EXCERPTED TEXT:
———

Several months ago I received an email from a U.T Business student who asked to meet with some thoughts regarding the “key to success.” This was part of an assignment and knowing that I had advised CEOs and senior business people through-out multiple sectors, knew that we would have a productive discussion. “Before we begin I said, I want to challenge you to write me two things:
“One is your obituary. What would it say if you were to be run over by a bus today after our meeting?”
“Second, assuming that you live another eighty years, what do you want it to say?”
He took his assignment to heart and the next day I received the following:
Obituary today:
University of Texas student Shehryar Siddiqui passed away yesterday after getting hit by the Forty Acres bus.
Shehryar was a senior, studying Biomedical Engineering, and getting ready to go to medical school. He was young for his grade, only 20, but showed a lot of promise and potential for the future. Although he had much to live for, he still had a lot of good times with his closest friends.
Shehryar is survived by his parents and two loving, but annoying, sisters. His roommates were devastated by the loss, but stated “at least we get free tuition and straight A’s for the rest of the year”
Preferred Obituary in 80 years:
Today the world mourns the loss of businessman, inventor, and philanthropist Shehryar Siddiqui. Best known for his work in healthcare, and his companies, Shehryar fought tirelessly to improve the global standard of living. His vision revolutionized the field of medicine, and brought care to some of the most remote parts of the world. His developments helped launch humanity into a new age of immortality, finding cures for countless diseases and almost doubling the average lifespan. As a student at The University of Texas, Shehryar studied biomedical engineering. He planned to go to medical school, but after narrowly avoiding getting hit by a bus one day; he decided he would rather do something bigger with his life.
He went to work with a local venture capital firm and learned about investing and business management. After a few years of work, he got an MBA, and used his experience to start up a company of his own. The research spawned from this company laid the groundwork for his future work.
Twenty years later, as the president of a multimillion dollar company, Shehryar did something very unusual. He quit. Leaving control of his company to someone else, he joined a volunteer program and spent the next five years traveling around the world, visiting small villages, experiencing new cultures, and “choosing to help people as directly as [he] could”. When he returned to the business world five years later, he used his newfound experience to once again change the world of healthcare. His new model rolled out a global initiative to provide services for those who most needed it and could least afford it. Shehryar firmly believed that if we could improve quality of life for the least privileged part of humanity, the whole world would benefit.

———

Records from a data source:
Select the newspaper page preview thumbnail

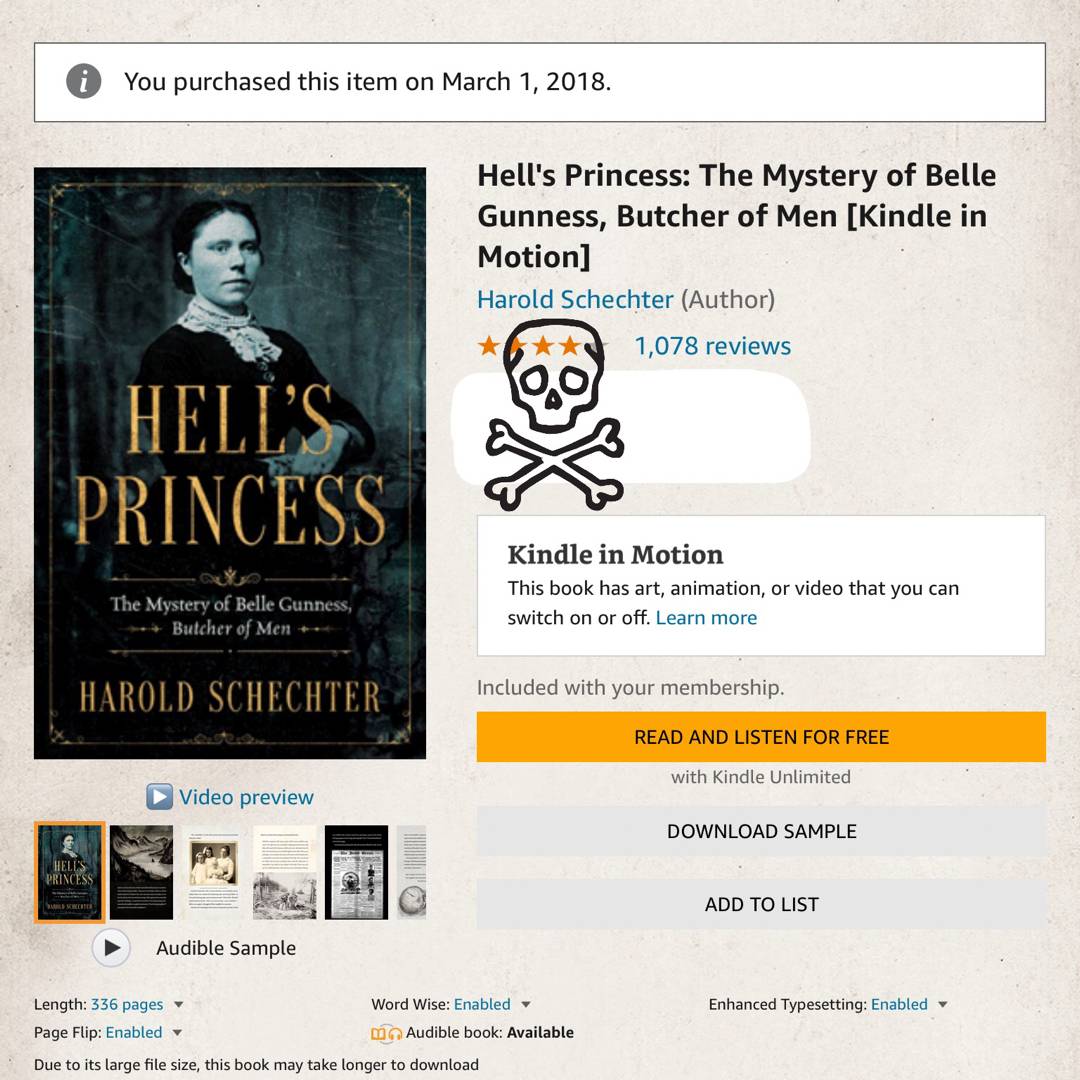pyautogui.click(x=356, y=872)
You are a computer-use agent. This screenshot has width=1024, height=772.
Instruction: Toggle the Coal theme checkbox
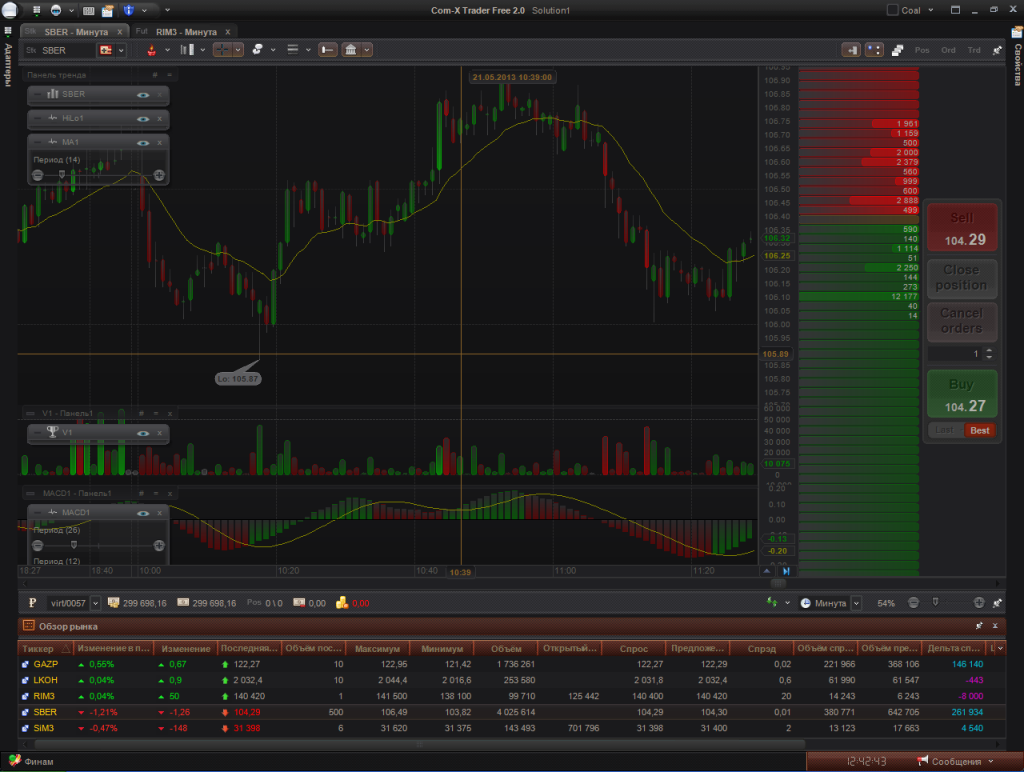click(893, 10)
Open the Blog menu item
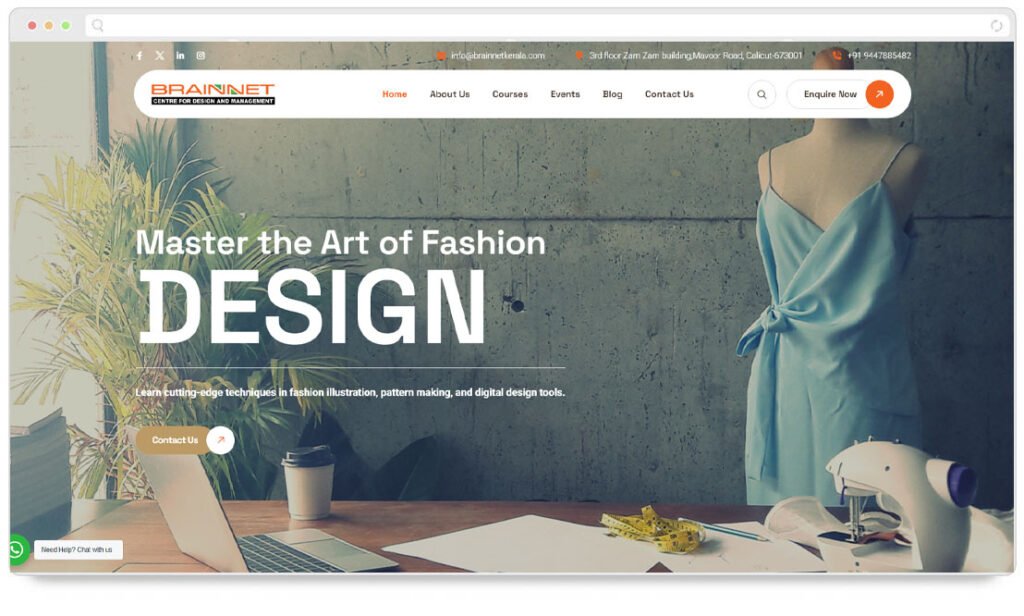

———

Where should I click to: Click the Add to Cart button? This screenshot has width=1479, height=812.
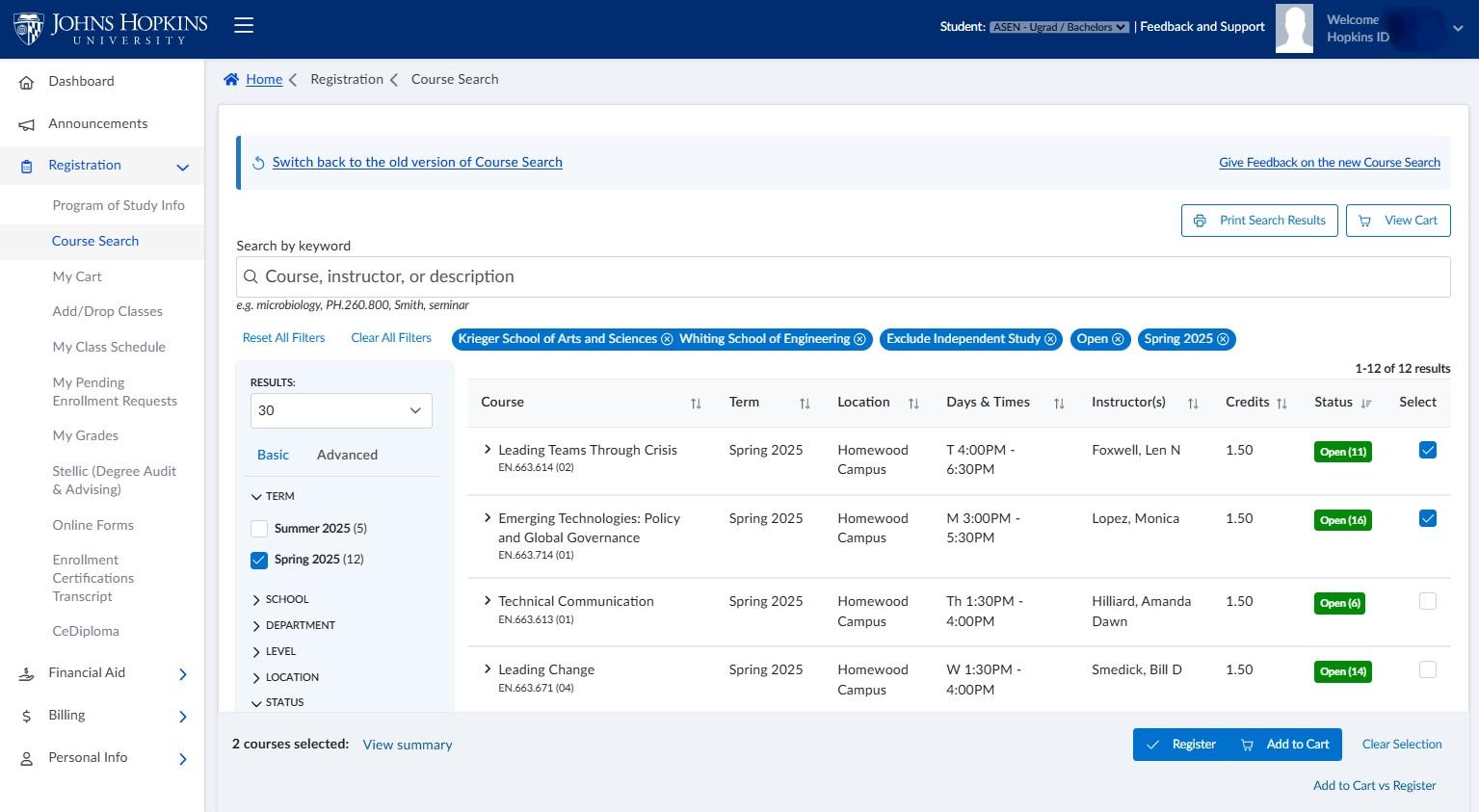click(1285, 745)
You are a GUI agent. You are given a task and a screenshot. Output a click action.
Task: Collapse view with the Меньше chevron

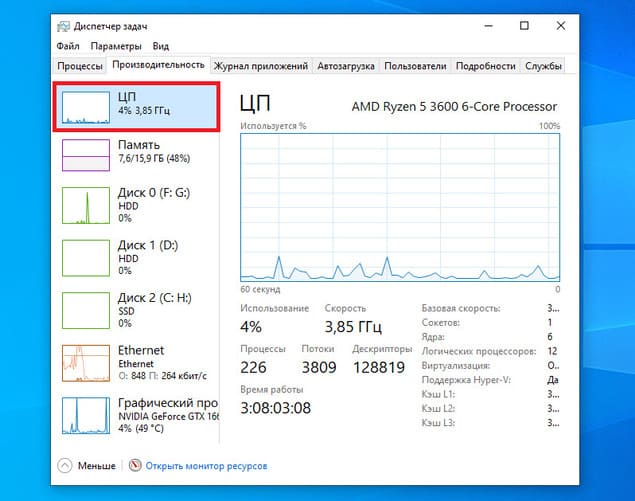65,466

———

ACTIONS TO TAKE:
a - Repeat the obituary text word for word, from "Several months ago" up to and including "Forty Acres bus.".
b - Carry on the obituary text from the point where it stops.

ACTIVITY ANSWERS:
a -
Several months ago I received an email from a U.T Business student who asked to meet with some thoughts regarding the “key to success.” This was part of an assignment and knowing that I had advised CEOs and senior business people through-out multiple sectors, knew that we would have a productive discussion. “Before we begin I said, I want to challenge you to write me two things:
“One is your obituary. What would it say if you were to be run over by a bus today after our meeting?”
“Second, assuming that you live another eighty years, what do you want it to say?”
He took his assignment to heart and the next day I received the following:
Obituary today:
University of Texas student Shehryar Siddiqui passed away yesterday after getting hit by the Forty Acres bus.

b -
At the end of his life, Shehryar was surrounded by his friends and family, and the people he loved most. He stated that he could not have made it to this point in life without all of their help and support in everything he did. He also thanked all the people who had helped mentor and guide him throughout the years. Shehryar said that he had no regrets in life, and although he made a lot of mistakes, he never felt like he missed an opportunity. His one piece of advice to others, “don’t take yourself too seriously”
Impressed with his effort I agreed to meet with him to discuss why I had given him this assignment.
“You see I explained in order to be successful you need to have a purpose. (Elementary) but that purpose needs to transcend into whatever it is you are doing. Building a business, creating a corporate empire, whatever, it needs to be tied in with the larger set of objectives. How many CEOs have allowed their business to sail into uncharted waters because they lost their way? How many businesses have suffered needlessly because they failed to check their original plans and alter them when required?
Planning with the end in mind is not simply a cliche’, it is a requirement for a full and successful life – and a more profitable business.
What about you as a new year begins NOW? Have you sat down and revised your plans lately? Does your progress tie into what will be said about you in your own obituary? Only you know for sure.